Coming late to the Roundtable, I find there’s not a lot immediately to suggest about lists and canons, the former presumably being thought of as epiphytes of the latter: canon candy. I share most everyone here’s deep reluctance to generate best-of lists, and in fact usually fail to contribute to assemblages of same. Unlike some of us, I do relatively few books a year (maybe 20, and if the scifi.wire site continues to insist that navigation is yesterday, and that the definition of “book” is “to arrange a meet with film dosh”, I may be doing even fewer); and 20 books out of a milliard ain’t a good base to generate a best-of list, even if the project made better sense than any of us seem to credit it with…

Do demur at the thought that certain titles need less attention because they already have a lot: that seem to surrender too much of the critic’s longitudinal (I quote Letson) function for my sense of things.
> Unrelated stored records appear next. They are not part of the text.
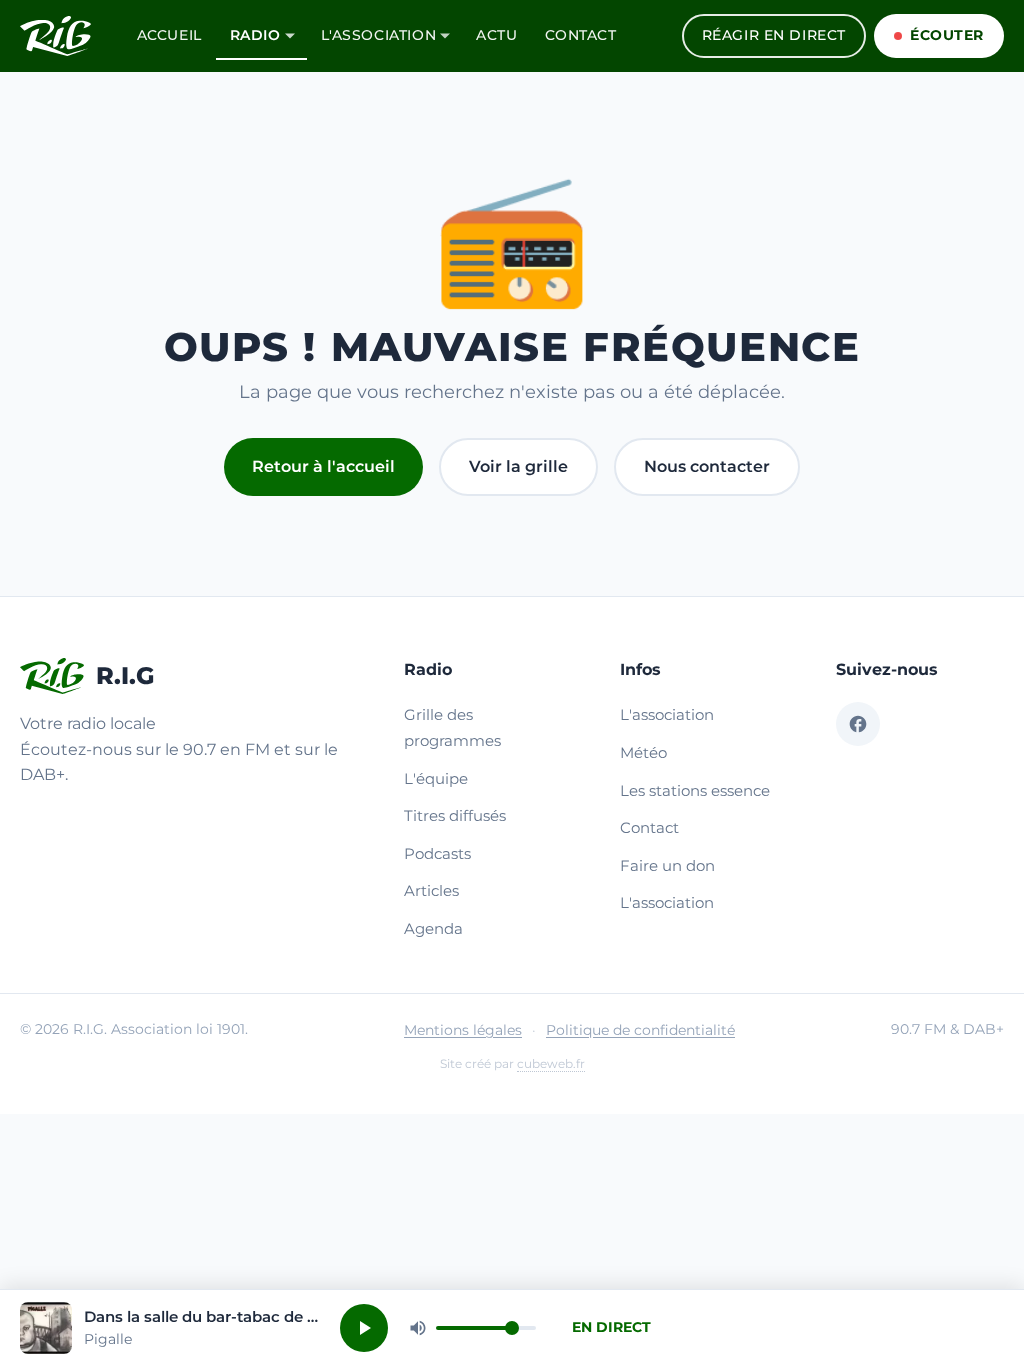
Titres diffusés (455, 815)
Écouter (947, 35)
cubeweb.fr (551, 1063)
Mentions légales (463, 1030)
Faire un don (667, 865)
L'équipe (436, 778)
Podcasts (437, 853)
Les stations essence (695, 790)
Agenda (433, 928)
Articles (431, 890)
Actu (496, 35)
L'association (379, 35)
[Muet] (418, 1328)
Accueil (169, 35)
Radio (255, 35)
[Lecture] (364, 1328)
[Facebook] (858, 724)
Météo (643, 752)
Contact (580, 35)
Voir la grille (518, 466)
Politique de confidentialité (640, 1030)
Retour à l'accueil (323, 466)
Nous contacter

To go on to revolution or what: Russell says everything I would have if I’d thought it sooner about Kuhn and the false analogy between normal science and the conversation of SF, both of which are loosely thought to suffer substantially similar paradigm shifts. As Russell says, normal science works with propositional models subject to falsification (which is to say they are models which must be iterated within a testable frame); which does not describe the “riff-trading” (I’d long ago forgotten William Tenn’s formulation, good to see it back again) that generates the ongoing session of a live genre. In SF, a paradigm shift is usually a function of memory rather than discovery: that a dominant writer/work remembers/rebalances the riff, and the session accretes suddenly around the new tune. Which is not to say that there is nothing new under the sun: but that the real jolt of the new is to our memory cache. Which shakes, rattles, rolls, and out pops Dhalgren doing riverrun.

Each iteration of canon is a fossil, a motor humunculus of the whole. More later, if I’m not stopped.